Closed GoogleCodeExporter closed 9 years ago
Looks similar...
[root@ct183120 beets]# beet import /var/downloads/"Arcade Fire - Funeral"
Traceback (most recent call last):
File "/usr/bin/beet", line 9, in <module>
load_entry_point('beets==1.0b4', 'console_scripts', 'beet')()
File "/usr/lib/python2.6/site-packages/beets-1.0b4-py2.6.egg/beets/ui/__init__.py", line 439, in main
subcommand.func(lib, config, suboptions, subargs)

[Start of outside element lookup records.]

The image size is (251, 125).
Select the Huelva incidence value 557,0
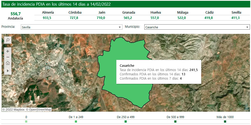pos(155,18)
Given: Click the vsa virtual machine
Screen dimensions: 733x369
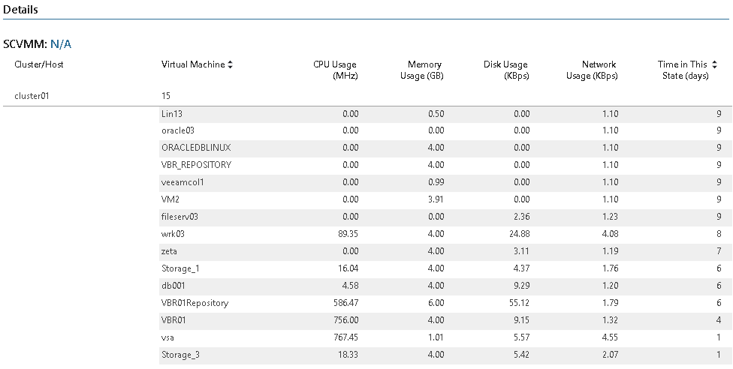Looking at the screenshot, I should click(x=167, y=338).
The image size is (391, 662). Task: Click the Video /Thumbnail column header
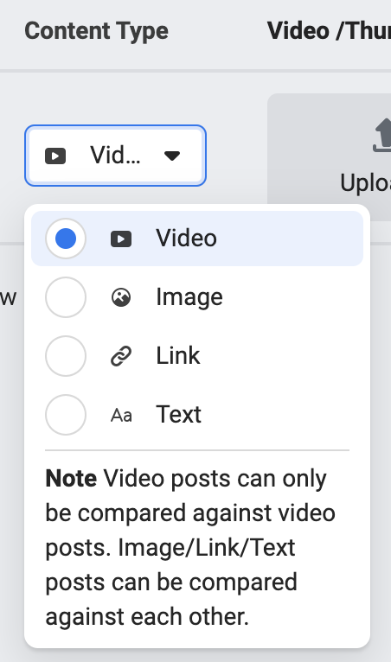coord(329,31)
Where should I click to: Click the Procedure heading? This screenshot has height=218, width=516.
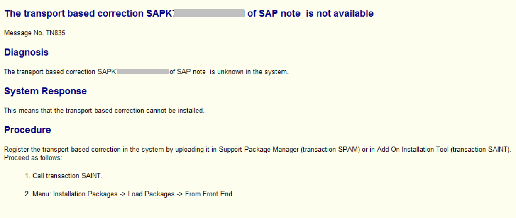click(27, 130)
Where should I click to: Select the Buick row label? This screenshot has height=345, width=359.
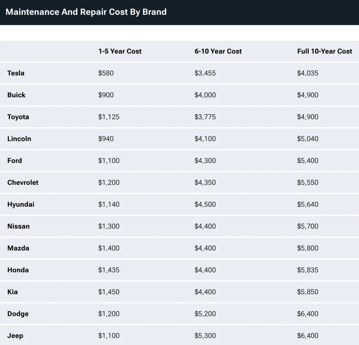click(x=16, y=95)
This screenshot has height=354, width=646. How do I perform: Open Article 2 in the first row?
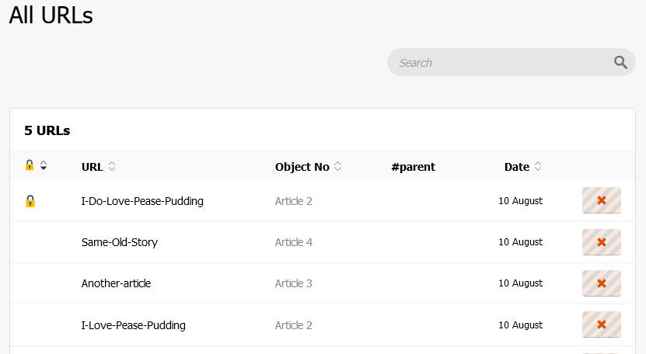pos(293,201)
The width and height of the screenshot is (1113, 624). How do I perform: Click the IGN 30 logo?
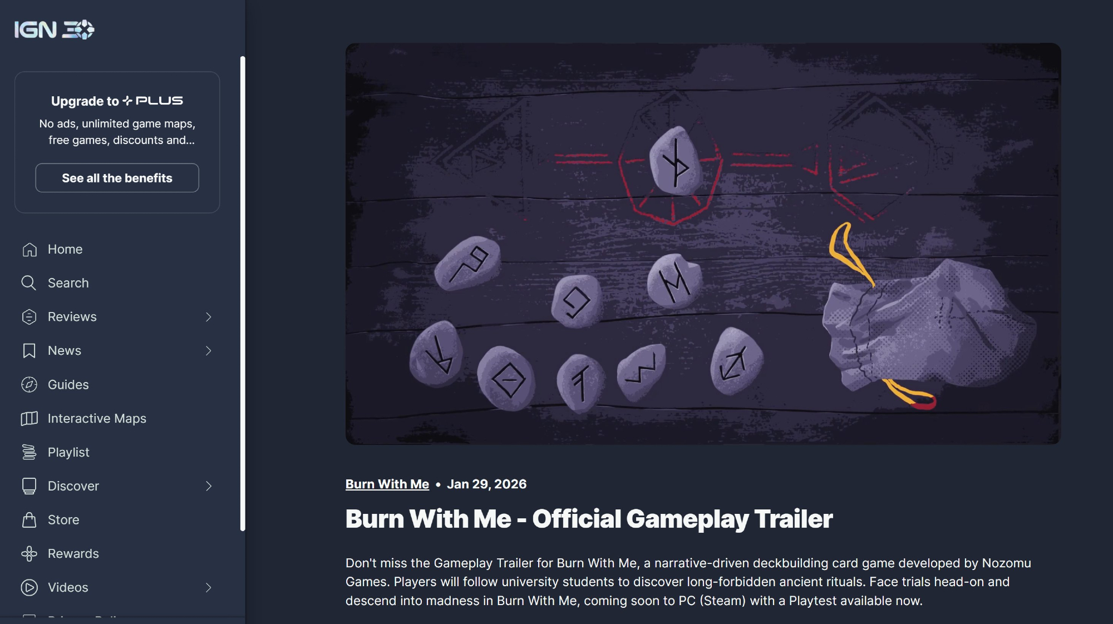coord(54,29)
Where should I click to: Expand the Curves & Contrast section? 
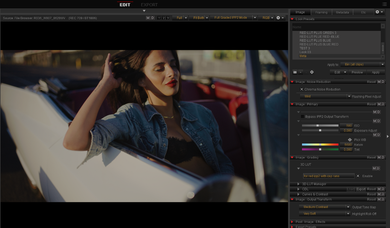299,194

File "/usr/lib/python2.6/site-packages/beets-1.0b4-py2.6.egg/beets/ui/commands.py", line 533, in import_func
opts.logpath, art, threaded, color)
File "/usr/lib/python2.6/site-packages/beets-1.0b4-py2.6.egg/beets/ui/commands.py", line 478, in import_files
pl.run_parallel()
File "/usr/lib/python2.6/site-packages/beets-1.0b4-py2.6.egg/beets/ui/pipeline.py", line 94, in run
msg = self.coro.next()
File "/usr/lib/python2.6/site-packages/beets-1.0b4-py2.6.egg/beets/ui/commands.py", line 319, in read_albums
for path, items in autotag.albums_in_dir(os.path.expanduser(toppath)):
File "/usr/lib/python2.6/site-packages/beets-1.0b4-py2.6.egg/beets/autotag/__init__.py", line 116, in albums_in_dir
for root, dirs, files in _sorted_walk(path):
File "/usr/lib/python2.6/site-packages/beets-1.0b4-py2.6.egg/beets/autotag/__init__.py", line 90, in _sorted_walk
base = library._unicode_path(base)
File "/usr/lib/python2.6/site-packages/beets-1.0b4-py2.6.egg/beets/library.py", line 167, in _unicode_path
return path.decode(sys.getfilesystemencoding())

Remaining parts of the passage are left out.